*Problem requirements*: Give the lines below as a JSON list of strings, one string for each line, with blank lines left out.
* begin Supplied data *
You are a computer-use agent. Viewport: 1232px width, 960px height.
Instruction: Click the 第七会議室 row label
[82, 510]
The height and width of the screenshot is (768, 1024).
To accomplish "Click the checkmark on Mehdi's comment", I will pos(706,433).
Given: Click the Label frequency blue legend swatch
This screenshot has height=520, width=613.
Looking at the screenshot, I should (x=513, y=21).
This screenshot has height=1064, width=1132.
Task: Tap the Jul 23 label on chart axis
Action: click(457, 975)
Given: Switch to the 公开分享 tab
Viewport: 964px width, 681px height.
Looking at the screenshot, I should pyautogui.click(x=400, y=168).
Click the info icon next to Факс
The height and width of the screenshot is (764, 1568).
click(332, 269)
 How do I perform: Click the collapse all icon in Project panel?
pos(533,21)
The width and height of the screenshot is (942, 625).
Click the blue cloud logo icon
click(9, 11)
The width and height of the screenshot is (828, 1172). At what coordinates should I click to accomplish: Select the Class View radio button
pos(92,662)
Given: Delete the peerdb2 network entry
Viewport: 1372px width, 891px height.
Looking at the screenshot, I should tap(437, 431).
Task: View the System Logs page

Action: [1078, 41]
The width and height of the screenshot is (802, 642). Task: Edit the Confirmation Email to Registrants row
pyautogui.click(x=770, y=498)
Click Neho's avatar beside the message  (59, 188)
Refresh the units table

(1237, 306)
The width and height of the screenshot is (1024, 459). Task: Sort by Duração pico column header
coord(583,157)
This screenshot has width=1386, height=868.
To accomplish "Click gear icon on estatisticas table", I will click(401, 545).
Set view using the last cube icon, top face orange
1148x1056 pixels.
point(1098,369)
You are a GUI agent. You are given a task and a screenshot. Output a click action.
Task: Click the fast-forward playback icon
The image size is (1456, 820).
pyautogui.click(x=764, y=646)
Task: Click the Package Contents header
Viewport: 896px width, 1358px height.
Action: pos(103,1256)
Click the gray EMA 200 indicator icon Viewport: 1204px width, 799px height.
* end Supplied data *
*Exercise solution*:
[
  "You are a computer-use agent. Viewport: 1232px width, 960px height.",
  "Instruction: Click the 第七会議室 row label",
  "[82, 510]",
  "The height and width of the screenshot is (768, 1024).",
  "To accomplish \"Click the checkmark on Mehdi's comment\", I will pos(706,433).",
  "Given: Click the Label frequency blue legend swatch",
  "This screenshot has height=520, width=613.",
  "Looking at the screenshot, I should (x=513, y=21).",
  "This screenshot has height=1064, width=1132.",
  "Task: Tap the Jul 23 label on chart axis",
  "Action: click(457, 975)",
  "Given: Switch to the 公开分享 tab",
  "Viewport: 964px width, 681px height.",
  "Looking at the screenshot, I should pyautogui.click(x=400, y=168).",
  "Click the info icon next to Факс",
  "The height and width of the screenshot is (764, 1568).",
  "click(332, 269)",
  " How do I perform: Click the collapse all icon in Project panel?",
  "pos(533,21)",
  "The width and height of the screenshot is (942, 625).",
  "Click the blue cloud logo icon",
  "click(9, 11)",
  "The width and height of the screenshot is (828, 1172). At what coordinates should I click to accomplish: Select the Class View radio button",
  "pos(92,662)",
  "Given: Delete the peerdb2 network entry",
  "Viewport: 1372px width, 891px height.",
  "Looking at the screenshot, I should tap(437, 431).",
  "Task: View the System Logs page",
  "Action: [1078, 41]",
  "The width and height of the screenshot is (802, 642). Task: Edit the Confirmation Email to Registrants row",
  "pyautogui.click(x=770, y=498)",
  "Click Neho's avatar beside the message  (59, 188)",
  "Refresh the units table",
  "(1237, 306)",
  "The width and height of the screenshot is (1024, 459). Task: Sort by Duração pico column header",
  "coord(583,157)",
  "This screenshot has width=1386, height=868.",
  "To accomplish \"Click gear icon on estatisticas table\", I will click(401, 545).",
  "Set view using the last cube icon, top face orange",
  "1148x1056 pixels.",
  "point(1098,369)",
  "You are a GUI agent. You are given a task and a screenshot. Output a click action.",
  "Task: Click the fast-forward playback icon",
  "The image size is (1456, 820).",
  "pyautogui.click(x=764, y=646)",
  "Task: Click the Package Contents header",
  "Viewport: 896px width, 1358px height.",
  "Action: pos(103,1256)",
  "Click the gray EMA 200 indicator icon Viewport: 1204px width, 799px height."
]